Guidelines for Transparency and Openness Promotion (TOP) in Science
Published in Science in 2015, the TOP guidelines outline best practices in scholarly research to promote transparency and openness. The Mind & Life Institute is committed to supporting these goals for the projects we fund. All Mind & Life Institute grantees are asked to follow the guidelines below in their funded research projects.
All data, program code and other methods should be appropriately cited. Such materials should be recognized as original intellectual contributions (separate from any related publications) and afforded recognition through specific citation.
- All data sets and program code used in a report or publication generated by this funding should be cited in the text and listed in the reference section.
- References for data sets and program code should include a persistent identifier, such as a Digital Object Identifier (DOI). Persistent identifiers ensure future access to unique published digital objects, such as a text or data set. Persistent identifiers are assigned to data sets by digital archives, such as institutional repositories and partners in the Data Preservation Alliance for the Social Sciences (Data-PASS).
- Data set citation example:
- Campbell, Angus, and Kahn, Robert L. ANES 1948 Time Series Study. Ann Arbor, MI: Inter-university Consortium for Political and Social Research [distributor], 2015-11-10. https://doi.org/10.3886/ICPSR07218.v4
All participants’ demographics should be described thoroughly, including but not limited to age, gender, race, ethnicity, socioeconomic status, and education level. The Mind & Life Institute encourages research on populations outside of those that have been over-represented in past studies (e.g., white, wealthy, college students, etc.). When interpreting findings, researchers should clearly state the limits of generalization of their study to different populations, and frame any conclusions within the specific context of the study. This can be done by adding a Constraints on Generality (COG) statement to the discussion section of a manuscript.
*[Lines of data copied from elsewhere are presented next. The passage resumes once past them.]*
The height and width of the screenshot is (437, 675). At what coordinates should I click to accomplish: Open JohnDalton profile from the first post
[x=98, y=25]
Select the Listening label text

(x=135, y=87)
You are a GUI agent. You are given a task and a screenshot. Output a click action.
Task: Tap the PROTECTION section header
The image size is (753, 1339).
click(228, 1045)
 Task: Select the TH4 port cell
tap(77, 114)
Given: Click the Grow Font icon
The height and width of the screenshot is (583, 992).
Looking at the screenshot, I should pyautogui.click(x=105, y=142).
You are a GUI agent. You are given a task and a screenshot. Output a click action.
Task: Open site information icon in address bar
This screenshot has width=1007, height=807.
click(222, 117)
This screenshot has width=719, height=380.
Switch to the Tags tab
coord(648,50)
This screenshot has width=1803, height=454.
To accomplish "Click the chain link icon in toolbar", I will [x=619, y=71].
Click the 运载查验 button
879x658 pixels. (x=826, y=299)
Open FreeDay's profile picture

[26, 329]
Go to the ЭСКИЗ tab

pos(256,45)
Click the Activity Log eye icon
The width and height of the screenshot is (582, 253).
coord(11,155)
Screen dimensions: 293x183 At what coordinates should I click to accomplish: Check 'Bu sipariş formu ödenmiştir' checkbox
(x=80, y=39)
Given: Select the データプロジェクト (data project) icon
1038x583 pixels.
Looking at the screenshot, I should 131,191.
Data, Analytic Methods (Code), and Research Materials Transparency
Grantees are asked to indicate explicitly in all reports, publications, and other research communications whether the data, methods used in the analysis, and materials used to conduct the research will be made available (after publication) to any researcher for purposes of reproducing the results or replicating the procedure.
- Prior to receiving funds, grantees must indicate if they will or will not make their data, analytic methods, and study materials available to other researchers.
- If a grantee agrees to make materials available, the grantee must specify where that material will be available.
Design and Analysis Transparency
The policy of the Mind & Life Institute is to fund proposals where grantees plan to follow standards for disclosing key aspects of the research design and data analysis. Grantees are encouraged to review the standards available for many research areas from equator-network.org and use those that are relevant for the reported research.
Preregistration of Studies and Analysis Plans
Preregistration of studies involves registering the study design, variables, and treatment conditions prior to conducting the research. Including an analysis plan involves specification of sequence of analyses or the statistical model that will be used. Preregistration is strongly encouraged, as it leads to improved rigor around theory and statistics, and helps reduce publication of false positive results. (See Research Preregistration 101 for helpful information and FAQ about preregistration in psychology.)
The policy of the Mind & Life Institute is to fund proposals where grantees indicate whether the proposed research will be preregistered in an independent, institutional registry (e.g., ClinicalTrials.gov, SocialScienceRegistry.org, OSF Registries, Evidence in Governance and Politics, Registry for International Development Impact Evaluations, etc.).
Prior to receiving funds, grantees must indicate whether they will preregister the research in an independent, institutional registry, and whether this will include an analysis plan.
- If a grantee will preregister the research, the grantee must confirm that the study will be registered prior to conducting the research and that the preregistration will adhere to the disclosure requirements of the institutional registry or those required for the Preregistered badge maintained by the Center for Open Science.
- If a grantee will preregister the research with an analysis plan, the grantee must also:
– confirm all preregistered analyses will be reported, or, if there are changes in the analysis plan following preregistration, those changes will be disclosed with explanation for the changes in any reports or publications;
– clearly distinguish analyses that were preregistered from those that were not, such as having separate sections in the results for confirmatory and exploratory analyses in any reports or publications.
The policy of the Mind & Life Institute is to encourage submission of replication studies in response to specific solicitations for replication proposals or through one of our general funding mechanisms.
When submitting a grant proposal for a replication study, applicants should justify why this replication is important for the field and provide detailed methods with a complete analysis plan.